Duarte had some more wins; he held the California featherweight title in 1978. But he was haunted by his past.

“No matter how successful I was, when I was outside of boxing I was afraid to talk to people; would they think I was stupid?” Duarte said. “I’d rather be back in the barrio partying with the home boys.”

The first stage of Duarte’s career came to an end after a 1979 loss to Rolando Navarette, who later became the World Boxing Council’s junior lightweight champion.

“I decided to pursue my partying life,” Duarte said. “I realized I couldn’t quit.”

Duarte had become a hard-core heroin addict by 1982. He held odd jobs, but nothing solid. A turning point came two years later when he was kicked out of his parents’ house and went to live with an aunt. There he read the Bible. He returned to the gym in 1984 and gave up drugs and booze.
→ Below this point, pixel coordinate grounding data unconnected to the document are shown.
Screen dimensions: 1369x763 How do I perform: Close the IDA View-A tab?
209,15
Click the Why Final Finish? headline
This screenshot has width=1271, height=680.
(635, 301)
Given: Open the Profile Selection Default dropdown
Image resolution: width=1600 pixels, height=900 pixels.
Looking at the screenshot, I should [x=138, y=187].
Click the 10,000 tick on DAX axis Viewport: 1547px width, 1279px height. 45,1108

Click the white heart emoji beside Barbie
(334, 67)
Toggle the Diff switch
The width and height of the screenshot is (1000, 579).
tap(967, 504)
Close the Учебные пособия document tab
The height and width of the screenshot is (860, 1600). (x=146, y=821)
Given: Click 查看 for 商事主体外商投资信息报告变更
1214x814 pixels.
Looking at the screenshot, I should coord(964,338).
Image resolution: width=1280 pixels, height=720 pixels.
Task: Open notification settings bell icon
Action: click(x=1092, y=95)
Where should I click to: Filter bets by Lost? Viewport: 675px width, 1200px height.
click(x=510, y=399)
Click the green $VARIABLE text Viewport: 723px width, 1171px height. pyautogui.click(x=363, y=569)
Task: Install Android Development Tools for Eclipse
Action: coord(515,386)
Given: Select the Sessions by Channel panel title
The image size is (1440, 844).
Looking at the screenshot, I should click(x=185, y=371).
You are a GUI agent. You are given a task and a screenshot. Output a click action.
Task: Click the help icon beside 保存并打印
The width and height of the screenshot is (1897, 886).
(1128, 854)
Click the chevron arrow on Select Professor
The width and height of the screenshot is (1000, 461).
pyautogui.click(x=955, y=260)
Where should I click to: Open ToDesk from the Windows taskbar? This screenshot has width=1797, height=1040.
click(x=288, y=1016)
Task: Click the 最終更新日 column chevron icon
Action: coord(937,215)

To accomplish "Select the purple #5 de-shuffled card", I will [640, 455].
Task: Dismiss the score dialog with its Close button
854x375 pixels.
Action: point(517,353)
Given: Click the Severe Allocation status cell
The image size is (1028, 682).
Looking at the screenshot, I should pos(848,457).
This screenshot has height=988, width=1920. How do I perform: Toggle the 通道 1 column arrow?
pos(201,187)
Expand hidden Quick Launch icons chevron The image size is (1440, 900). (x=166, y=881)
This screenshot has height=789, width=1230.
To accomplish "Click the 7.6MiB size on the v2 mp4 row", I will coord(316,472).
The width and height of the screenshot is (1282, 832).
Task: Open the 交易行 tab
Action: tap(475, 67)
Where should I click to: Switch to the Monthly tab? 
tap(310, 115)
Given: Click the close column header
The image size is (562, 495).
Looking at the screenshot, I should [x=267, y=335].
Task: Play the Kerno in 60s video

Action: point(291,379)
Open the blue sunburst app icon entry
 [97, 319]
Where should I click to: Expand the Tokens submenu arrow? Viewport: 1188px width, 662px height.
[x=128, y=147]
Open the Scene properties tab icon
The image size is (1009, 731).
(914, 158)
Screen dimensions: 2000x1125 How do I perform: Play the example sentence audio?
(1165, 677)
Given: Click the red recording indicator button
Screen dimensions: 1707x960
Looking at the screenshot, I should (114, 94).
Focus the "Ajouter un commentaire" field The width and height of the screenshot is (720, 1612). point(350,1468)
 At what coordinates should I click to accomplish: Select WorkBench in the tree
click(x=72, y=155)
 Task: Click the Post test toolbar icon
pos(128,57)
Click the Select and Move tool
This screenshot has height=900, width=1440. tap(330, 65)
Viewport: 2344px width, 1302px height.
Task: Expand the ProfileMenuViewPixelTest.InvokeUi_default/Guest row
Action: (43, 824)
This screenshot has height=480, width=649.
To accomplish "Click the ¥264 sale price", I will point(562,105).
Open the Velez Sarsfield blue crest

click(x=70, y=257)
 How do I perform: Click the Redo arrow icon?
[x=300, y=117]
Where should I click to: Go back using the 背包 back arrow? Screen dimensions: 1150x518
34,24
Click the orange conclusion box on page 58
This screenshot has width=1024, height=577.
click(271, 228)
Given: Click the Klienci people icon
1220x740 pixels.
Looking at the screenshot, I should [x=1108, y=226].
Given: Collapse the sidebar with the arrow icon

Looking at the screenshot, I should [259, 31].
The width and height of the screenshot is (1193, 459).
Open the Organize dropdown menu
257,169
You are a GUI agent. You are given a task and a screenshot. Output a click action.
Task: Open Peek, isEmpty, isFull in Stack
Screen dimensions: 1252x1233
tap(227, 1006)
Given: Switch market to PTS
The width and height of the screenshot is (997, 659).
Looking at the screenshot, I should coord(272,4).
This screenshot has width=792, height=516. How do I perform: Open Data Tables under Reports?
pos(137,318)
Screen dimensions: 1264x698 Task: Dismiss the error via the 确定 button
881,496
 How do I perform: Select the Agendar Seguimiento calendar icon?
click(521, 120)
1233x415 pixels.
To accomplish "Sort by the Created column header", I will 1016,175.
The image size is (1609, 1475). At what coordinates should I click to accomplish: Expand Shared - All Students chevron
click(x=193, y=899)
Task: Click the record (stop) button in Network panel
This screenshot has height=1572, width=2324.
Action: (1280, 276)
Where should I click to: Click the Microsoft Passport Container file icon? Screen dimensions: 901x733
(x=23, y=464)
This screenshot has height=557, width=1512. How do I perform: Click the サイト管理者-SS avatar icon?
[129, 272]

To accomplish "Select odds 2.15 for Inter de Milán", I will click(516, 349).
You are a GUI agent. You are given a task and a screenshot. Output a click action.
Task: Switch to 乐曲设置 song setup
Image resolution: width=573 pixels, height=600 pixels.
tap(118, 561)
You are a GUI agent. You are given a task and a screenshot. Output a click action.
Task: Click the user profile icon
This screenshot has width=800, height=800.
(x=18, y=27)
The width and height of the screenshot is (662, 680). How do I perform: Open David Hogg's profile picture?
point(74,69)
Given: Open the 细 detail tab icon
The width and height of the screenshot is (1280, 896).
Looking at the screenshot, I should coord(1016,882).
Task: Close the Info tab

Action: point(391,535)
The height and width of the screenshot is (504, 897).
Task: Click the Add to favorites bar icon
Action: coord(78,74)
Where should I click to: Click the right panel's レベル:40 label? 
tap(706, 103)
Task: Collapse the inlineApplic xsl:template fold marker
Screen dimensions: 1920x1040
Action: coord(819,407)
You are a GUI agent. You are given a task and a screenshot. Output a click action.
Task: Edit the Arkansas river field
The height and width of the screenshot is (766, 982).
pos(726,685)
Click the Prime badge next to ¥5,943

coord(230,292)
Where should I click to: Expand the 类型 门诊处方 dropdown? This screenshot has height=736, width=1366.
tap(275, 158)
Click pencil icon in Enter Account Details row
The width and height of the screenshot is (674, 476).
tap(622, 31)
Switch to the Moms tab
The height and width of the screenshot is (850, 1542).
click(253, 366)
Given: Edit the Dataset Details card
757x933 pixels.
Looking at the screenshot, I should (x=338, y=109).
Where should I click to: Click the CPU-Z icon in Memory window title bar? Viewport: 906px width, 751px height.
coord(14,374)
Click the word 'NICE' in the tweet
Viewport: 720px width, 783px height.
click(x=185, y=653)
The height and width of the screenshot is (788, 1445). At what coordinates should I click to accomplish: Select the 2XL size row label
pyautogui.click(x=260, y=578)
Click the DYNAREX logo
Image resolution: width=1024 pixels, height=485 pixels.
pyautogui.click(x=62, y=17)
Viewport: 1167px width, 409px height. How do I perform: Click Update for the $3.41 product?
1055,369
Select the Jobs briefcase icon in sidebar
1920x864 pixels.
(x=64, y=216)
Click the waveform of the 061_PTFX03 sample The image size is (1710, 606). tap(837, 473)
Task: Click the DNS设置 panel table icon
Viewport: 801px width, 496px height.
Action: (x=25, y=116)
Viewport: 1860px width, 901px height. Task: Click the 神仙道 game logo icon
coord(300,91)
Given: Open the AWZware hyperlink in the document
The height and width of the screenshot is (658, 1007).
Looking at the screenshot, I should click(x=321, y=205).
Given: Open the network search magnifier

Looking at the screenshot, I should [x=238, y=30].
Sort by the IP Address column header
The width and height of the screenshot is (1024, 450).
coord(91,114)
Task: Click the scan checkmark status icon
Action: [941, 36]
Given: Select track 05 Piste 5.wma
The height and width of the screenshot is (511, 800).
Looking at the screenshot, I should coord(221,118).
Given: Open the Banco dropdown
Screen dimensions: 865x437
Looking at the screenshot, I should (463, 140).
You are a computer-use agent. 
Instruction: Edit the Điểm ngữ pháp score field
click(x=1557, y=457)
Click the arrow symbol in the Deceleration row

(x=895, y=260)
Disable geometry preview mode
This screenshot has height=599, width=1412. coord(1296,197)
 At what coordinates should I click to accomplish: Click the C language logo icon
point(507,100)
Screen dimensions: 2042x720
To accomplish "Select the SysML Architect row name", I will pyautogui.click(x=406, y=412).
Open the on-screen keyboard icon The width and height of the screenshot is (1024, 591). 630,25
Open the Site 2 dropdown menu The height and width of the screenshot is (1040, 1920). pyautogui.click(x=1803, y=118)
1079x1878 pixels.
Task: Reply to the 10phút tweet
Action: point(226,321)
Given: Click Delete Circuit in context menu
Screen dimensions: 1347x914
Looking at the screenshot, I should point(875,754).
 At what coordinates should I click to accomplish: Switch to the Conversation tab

Duarte made a comeback. In July, 1986, he won $50,000 and the North American Boxing Federation bantamweight championship in a bout against a Hawaiian fighter named Jesus Salud. Duarte was being invited to celebrity parties. There were television interviews. On the surface, life was sweet.

The media played up Duarte’s tragic history before his 1987 title fight with Bernardo Pinango, the World Boxing Assn.’s bantamweight champ. Duarte knocked down Pinango in the 12th round but ended up losing a bloody, controversial 15-round decision.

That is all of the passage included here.